Her father was a successful jazz musician, but his involvement in her life was not frequent.

She spent time in a school for troubled youth.

She survived a rape.

She survived the Great Depression and poverty.

She worked in brothels.

And she ultimately topped the world of jazz music.

So in honor of Billie Holiday’s life and the 58th anniversary of her death, staff writer Golden Herring has edited some of her most famous quotes, lyrics and interviews in order to let the late jazz great tell her own story. also recommends her autobiography and biopic starring Diana Ross, both entitled “Lady Sings the Blues,” for more information on her remarkable life and career.

So without further adieu, turns over the microphone to Ms.
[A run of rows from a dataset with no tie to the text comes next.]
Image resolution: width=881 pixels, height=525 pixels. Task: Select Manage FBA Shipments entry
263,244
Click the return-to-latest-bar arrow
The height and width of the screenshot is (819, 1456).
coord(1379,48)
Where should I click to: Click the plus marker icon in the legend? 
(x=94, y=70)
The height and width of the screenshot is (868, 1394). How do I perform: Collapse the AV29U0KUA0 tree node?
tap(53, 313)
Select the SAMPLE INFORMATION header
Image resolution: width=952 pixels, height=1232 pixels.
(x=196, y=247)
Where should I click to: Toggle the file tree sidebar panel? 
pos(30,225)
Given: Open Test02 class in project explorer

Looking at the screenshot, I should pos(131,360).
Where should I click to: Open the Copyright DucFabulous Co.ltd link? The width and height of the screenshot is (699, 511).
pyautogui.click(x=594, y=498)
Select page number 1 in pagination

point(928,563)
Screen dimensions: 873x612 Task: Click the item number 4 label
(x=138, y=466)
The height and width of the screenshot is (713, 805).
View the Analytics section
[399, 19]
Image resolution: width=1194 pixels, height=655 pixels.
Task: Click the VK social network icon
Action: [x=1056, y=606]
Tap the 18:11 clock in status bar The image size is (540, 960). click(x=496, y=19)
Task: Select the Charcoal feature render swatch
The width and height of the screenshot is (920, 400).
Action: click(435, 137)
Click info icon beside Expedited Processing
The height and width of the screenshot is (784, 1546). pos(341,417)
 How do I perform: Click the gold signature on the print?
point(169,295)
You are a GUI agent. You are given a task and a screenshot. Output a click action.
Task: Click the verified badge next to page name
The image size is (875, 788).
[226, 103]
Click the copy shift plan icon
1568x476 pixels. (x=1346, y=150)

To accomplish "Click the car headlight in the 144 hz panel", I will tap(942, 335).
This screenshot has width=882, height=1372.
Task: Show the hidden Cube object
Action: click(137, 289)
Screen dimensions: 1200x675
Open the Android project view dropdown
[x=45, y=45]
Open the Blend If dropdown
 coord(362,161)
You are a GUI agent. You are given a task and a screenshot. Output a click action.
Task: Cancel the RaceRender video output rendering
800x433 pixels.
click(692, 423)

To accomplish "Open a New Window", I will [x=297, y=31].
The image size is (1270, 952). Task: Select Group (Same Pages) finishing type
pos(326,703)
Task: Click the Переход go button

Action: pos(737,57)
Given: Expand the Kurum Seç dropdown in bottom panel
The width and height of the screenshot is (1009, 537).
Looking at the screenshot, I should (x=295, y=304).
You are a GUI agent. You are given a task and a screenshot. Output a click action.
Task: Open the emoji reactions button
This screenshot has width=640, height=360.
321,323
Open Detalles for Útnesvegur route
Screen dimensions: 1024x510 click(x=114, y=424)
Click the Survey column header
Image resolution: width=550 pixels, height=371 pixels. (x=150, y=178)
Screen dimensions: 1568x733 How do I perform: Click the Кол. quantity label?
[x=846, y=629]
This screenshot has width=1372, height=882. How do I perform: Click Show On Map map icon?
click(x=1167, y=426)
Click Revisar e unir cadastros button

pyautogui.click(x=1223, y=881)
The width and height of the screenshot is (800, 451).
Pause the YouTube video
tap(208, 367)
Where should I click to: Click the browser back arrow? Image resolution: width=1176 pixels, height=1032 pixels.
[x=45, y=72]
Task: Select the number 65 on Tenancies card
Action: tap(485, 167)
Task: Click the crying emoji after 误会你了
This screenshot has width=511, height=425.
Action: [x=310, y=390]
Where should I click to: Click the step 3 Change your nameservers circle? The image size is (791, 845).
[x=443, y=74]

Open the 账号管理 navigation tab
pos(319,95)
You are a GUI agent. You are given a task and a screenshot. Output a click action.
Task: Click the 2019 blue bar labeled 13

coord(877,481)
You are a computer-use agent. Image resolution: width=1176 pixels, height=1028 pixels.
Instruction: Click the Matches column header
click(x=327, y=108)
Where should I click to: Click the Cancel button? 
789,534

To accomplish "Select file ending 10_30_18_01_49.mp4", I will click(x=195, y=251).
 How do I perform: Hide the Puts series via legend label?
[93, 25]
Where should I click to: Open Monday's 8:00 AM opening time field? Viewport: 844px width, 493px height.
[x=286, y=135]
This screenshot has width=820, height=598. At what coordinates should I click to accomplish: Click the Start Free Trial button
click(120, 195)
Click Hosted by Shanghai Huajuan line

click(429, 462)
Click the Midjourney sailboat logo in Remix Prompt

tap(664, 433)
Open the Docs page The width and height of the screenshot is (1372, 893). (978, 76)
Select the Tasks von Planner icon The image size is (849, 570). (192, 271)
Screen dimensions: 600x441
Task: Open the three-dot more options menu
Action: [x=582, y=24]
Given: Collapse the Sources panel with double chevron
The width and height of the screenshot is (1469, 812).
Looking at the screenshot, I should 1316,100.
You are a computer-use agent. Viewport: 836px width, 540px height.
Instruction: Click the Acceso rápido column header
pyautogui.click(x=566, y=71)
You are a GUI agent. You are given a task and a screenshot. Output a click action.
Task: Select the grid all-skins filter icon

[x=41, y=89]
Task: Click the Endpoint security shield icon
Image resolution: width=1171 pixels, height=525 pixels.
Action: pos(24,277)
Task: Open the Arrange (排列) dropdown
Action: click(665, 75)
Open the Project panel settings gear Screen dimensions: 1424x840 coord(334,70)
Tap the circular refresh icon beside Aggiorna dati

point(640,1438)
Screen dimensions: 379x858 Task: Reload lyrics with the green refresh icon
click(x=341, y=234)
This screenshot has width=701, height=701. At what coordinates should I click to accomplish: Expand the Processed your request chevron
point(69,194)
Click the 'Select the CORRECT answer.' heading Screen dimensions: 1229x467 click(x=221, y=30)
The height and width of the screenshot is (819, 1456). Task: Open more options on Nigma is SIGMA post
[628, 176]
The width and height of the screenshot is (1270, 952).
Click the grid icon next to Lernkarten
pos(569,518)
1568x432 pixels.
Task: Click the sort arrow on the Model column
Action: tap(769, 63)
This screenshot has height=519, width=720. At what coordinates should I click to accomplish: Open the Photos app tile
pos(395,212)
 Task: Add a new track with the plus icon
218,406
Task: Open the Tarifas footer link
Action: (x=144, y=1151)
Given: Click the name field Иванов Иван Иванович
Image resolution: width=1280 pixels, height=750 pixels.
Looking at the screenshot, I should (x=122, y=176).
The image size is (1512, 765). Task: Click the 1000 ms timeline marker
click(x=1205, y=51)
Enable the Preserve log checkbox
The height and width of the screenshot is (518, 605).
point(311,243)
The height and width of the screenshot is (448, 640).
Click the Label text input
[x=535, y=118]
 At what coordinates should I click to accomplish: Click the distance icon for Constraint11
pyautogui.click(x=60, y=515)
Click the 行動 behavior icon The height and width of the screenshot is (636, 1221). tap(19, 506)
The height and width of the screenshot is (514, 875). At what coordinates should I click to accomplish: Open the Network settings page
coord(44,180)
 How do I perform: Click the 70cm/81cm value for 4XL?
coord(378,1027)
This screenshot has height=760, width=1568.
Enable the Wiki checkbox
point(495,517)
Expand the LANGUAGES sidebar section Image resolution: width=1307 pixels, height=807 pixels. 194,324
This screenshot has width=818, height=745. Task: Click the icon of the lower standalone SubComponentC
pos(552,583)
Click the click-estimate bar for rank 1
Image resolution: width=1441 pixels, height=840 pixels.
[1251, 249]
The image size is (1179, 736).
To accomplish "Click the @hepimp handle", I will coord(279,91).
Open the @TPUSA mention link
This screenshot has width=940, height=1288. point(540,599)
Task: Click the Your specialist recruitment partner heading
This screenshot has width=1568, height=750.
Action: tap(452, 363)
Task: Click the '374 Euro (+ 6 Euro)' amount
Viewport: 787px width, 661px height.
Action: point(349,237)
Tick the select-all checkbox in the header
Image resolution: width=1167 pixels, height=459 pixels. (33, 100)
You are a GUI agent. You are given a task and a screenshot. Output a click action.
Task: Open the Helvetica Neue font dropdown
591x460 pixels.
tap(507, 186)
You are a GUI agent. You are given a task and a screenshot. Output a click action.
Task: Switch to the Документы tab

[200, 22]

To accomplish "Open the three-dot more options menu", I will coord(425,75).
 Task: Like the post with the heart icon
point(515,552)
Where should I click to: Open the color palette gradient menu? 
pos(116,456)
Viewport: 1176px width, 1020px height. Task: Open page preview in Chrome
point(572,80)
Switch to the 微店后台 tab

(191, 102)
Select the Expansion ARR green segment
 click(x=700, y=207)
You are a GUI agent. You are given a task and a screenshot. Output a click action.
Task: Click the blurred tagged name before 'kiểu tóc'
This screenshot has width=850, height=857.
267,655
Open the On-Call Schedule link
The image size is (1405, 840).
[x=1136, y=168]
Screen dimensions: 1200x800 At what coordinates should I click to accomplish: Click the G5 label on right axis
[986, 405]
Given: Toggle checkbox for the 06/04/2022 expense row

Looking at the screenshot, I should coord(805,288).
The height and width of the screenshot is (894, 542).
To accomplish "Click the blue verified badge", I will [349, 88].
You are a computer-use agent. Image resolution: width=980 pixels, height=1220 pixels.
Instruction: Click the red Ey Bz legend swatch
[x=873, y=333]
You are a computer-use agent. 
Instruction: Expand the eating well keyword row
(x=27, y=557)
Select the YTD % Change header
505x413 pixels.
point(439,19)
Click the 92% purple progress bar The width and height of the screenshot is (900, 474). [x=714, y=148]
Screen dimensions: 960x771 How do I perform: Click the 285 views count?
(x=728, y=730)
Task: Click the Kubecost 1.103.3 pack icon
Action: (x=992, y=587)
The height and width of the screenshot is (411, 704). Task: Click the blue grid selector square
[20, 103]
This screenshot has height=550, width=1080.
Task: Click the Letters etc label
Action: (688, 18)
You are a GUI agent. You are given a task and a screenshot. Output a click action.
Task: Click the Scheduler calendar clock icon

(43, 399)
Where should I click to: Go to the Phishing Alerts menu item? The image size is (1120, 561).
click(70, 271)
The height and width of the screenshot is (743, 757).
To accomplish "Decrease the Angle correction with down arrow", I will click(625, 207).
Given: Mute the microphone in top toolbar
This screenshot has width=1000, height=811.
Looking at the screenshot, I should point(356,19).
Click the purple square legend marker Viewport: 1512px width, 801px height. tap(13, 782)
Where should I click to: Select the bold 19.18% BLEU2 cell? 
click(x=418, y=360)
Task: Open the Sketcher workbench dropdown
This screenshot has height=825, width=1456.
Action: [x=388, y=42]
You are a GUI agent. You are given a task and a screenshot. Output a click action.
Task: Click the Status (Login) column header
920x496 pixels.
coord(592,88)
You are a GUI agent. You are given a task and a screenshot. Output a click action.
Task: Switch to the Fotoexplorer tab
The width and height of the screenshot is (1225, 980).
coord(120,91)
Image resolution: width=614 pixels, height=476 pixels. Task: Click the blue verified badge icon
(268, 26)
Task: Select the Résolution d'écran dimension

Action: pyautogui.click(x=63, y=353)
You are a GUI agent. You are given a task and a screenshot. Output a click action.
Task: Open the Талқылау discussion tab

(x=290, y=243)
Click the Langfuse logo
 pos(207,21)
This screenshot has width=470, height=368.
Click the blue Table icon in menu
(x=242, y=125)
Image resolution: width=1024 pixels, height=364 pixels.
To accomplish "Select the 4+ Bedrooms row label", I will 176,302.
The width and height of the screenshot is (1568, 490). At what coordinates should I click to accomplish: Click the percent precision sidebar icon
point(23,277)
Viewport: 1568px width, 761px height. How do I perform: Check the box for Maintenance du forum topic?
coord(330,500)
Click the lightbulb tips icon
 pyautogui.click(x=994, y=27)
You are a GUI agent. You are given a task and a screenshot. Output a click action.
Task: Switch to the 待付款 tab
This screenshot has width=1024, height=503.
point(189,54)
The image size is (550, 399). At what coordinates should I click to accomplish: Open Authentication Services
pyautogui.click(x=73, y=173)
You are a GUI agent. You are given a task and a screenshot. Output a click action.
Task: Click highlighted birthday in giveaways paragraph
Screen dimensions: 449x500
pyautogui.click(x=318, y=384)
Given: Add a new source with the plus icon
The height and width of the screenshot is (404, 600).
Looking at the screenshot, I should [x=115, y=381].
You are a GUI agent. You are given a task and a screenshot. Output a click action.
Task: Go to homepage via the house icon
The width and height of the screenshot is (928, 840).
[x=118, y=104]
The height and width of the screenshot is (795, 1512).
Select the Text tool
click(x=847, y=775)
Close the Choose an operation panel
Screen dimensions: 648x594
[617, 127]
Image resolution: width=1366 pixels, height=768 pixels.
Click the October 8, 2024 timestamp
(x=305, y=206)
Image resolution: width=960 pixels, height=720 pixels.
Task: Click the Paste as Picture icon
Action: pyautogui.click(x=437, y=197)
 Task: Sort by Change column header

Billie Holiday.

“I never had a chance to play with dolls like other kids.  I started working when I was six years old.”—(famous quote from Billie Holiday)

“[But] singing songs…is no more work than sitting down and eating Chinese roast duck, and I love roast duck.”—(famous quote from Billie Holiday)

“People don’t understand the kind of fight it takes to record what you want to record the way you want to record it.”—(famous quote from Billie Holiday)

“[Because] if I’m going to sing like someone else, then I don’t need to sing at all.”—(famous quote from Billie Holiday)

“[However], I think I copied my style from Louis Armstrong.  Because—I always like the big volume and the big sound that Bessie Smith got when she sang.

“But—uh—when I was quite young I heard a record Louis Armstrong made called ‘The West End Blues;’ and—he doesn’t say any words, you know?—and I thought, ‘This is wonderful,’ you know?


“And I liked the feeling he got from it.  So I wanted Louis Armstrong’s feeling and I wanted the big volume that Bessie Smith got.  But I found it didn’t work with me, because I didn’t have a big voice, you know?

“So, anyway, between the two of ‘em, I sort of (smiling) got Billie Holiday.”—(Music U.S.A. interview, conducted Feb. 15, 1956)

“To me, jazz is good music and a good feeling.  And I like to say that everybody can’t play jazz.  No one person originated.  No one person created it.  You just have to have it in you…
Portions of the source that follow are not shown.